O grupo extremista Estado Islâmico (EI, ex-Isis) possui tecnologia suficiente para produzir armas químicas, acusou o diretor do Departamento de Assuntos de Não-Proliferação e Controle de Armas do Ministério das Relações Exteriores da Rússia, Mikhail Ulianov, citado pela agência russa de notícias Tass, nesta quinta-feira.

O Estado Islâmico é o exército do califado em vigor no norte da Síria e do Iraque
O Estado Islâmico é o exército do califado em vigor no norte da Síria e do Iraque

– Foram registrados muitos exemplos de usos de armas químicas na Síria e no Iraque por parte de militantes do EI – disse o especialista.

Ulianov ressaltou que “não se trata apenas do uso de cloro com fins militares, acusação que também recaiu sobre Damasco”.

– Há indícios de uso de verdadeiras armas químicas, como gás mostarda (iperita) e lewisite (um tipo tóxico de gás), cuja a produção exige tecnologias complexas – afirmou Ulianov.

Desde setembro, a Rússia realiza bombardeios independentes na Síria sob argumento de combater o avanço do Estado Islâmico, o qual teria recrutado e treinado cidadãos de países da antiga URSS.

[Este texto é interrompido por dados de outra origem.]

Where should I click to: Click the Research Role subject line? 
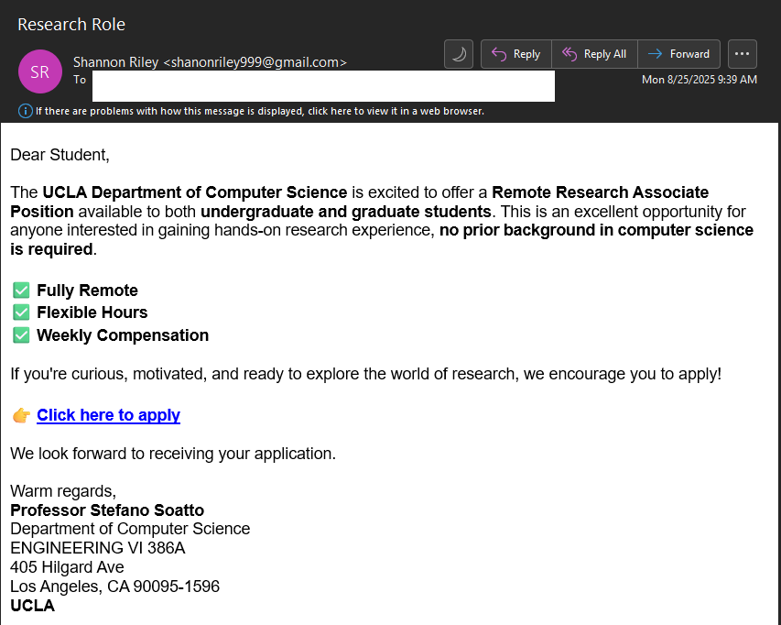(x=71, y=25)
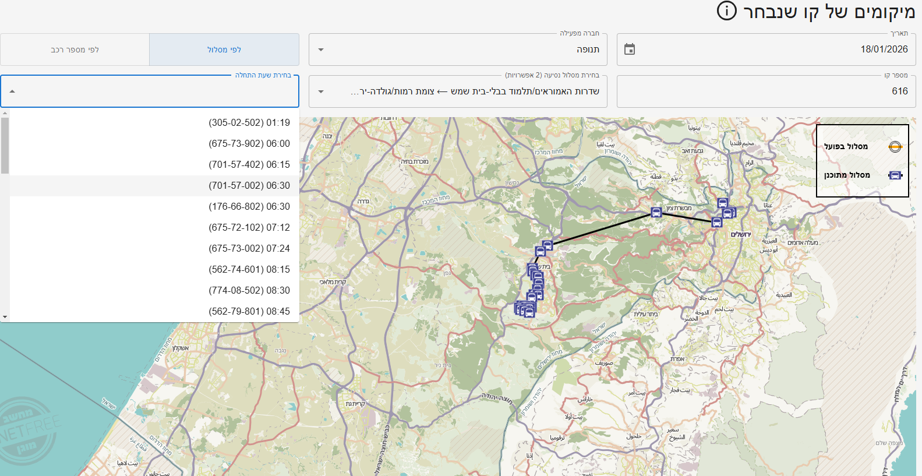
Task: Switch to the 'לפי מספר רכב' toggle option
Action: coord(75,50)
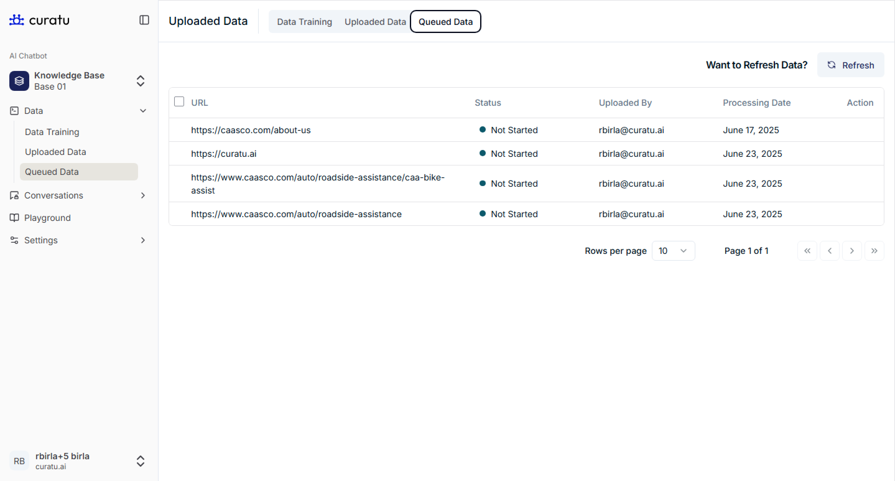The width and height of the screenshot is (895, 481).
Task: Click the curatu logo icon
Action: coord(16,20)
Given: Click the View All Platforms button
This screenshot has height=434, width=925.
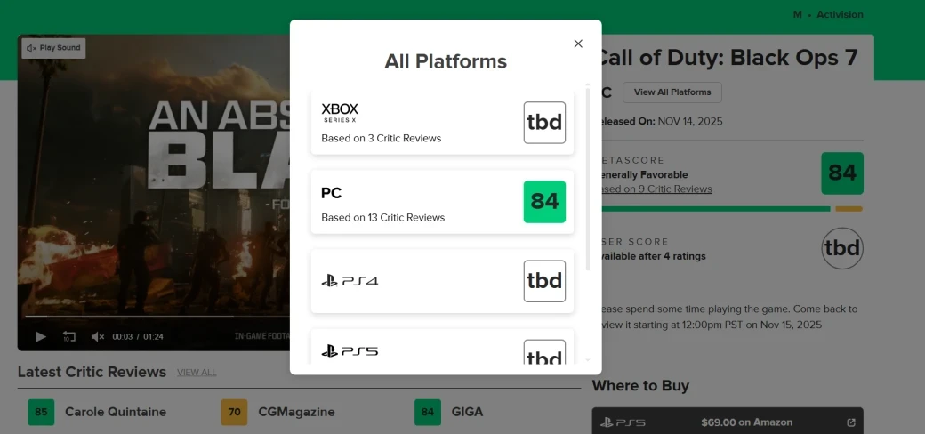Looking at the screenshot, I should [672, 92].
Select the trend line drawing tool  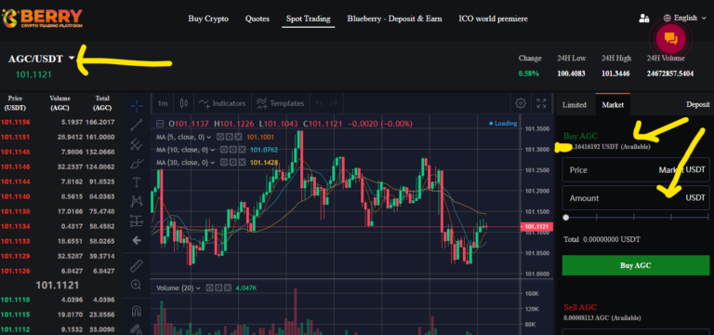point(137,126)
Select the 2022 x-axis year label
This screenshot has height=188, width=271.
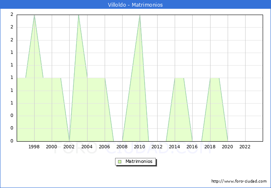(245, 147)
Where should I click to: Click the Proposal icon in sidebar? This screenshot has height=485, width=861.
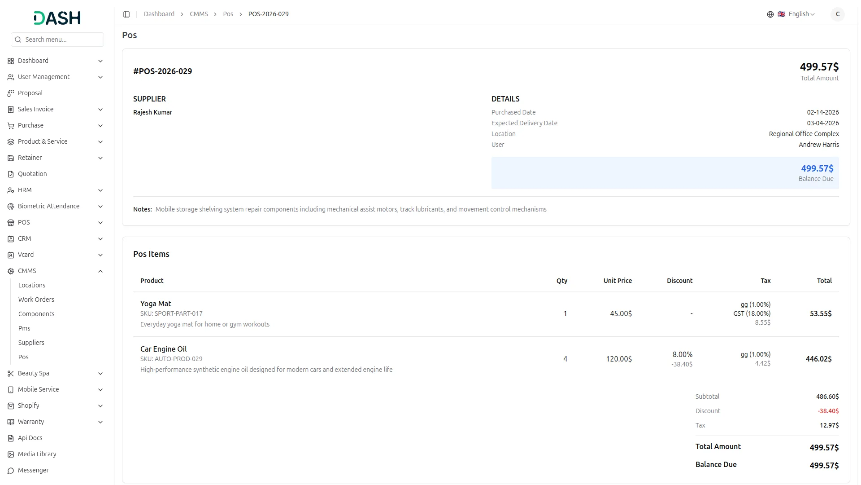click(11, 93)
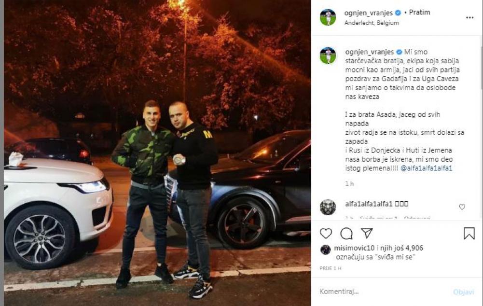Image resolution: width=483 pixels, height=306 pixels.
Task: Like alfa1alfa1alfa1's comment heart
Action: [x=462, y=207]
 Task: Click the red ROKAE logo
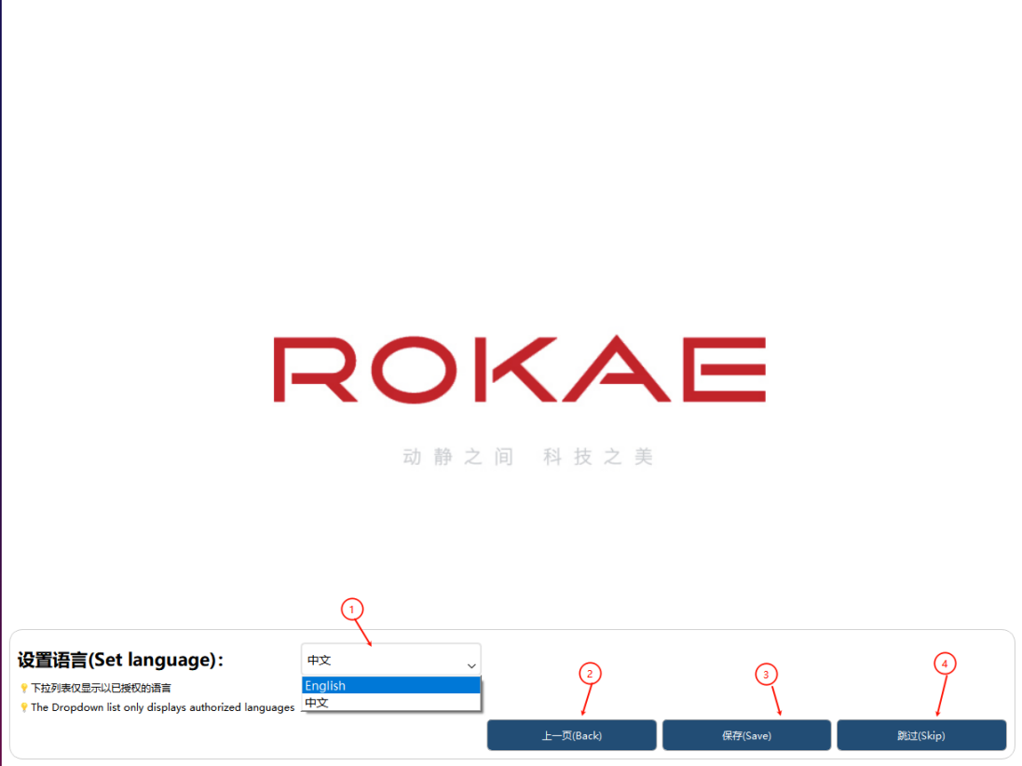[520, 369]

No entanto, os Estados Unidos e países europeus, que integram uma coalizão internacional, acusam Moscou de, na verdade, atacar rebeldes e opositores do presidente sírio, Bashar al-Assad, para fortalecer o regime local, um aliado seu na região. O EI domina o norte da Síria e do Iraque, onde estabeleceu um califado regido pela sharia (lei islâmica).

O grupo, considerado um dos mais organizados e autofinanciados, utiliza técnicas de execução, decapitação e sequestros para conquistar territórios. O governo norte-americano analisa atualmente a possibilidade de enviar tropas para a linha de frente no combate ao EI, uma mudança incisiva na política do país para a região.

O avanço do Estado Islâmico na Síria se deve, principalmente, ao vácuo de poder causado pela guerra civil local, iniciada em 2011, no âmbito da Primavera Árabe, para derrubar o governo de Assad. Organizações internacionais já investigaram o uso de armas químicas no conflito entre o Exército e os rebeldes sírios.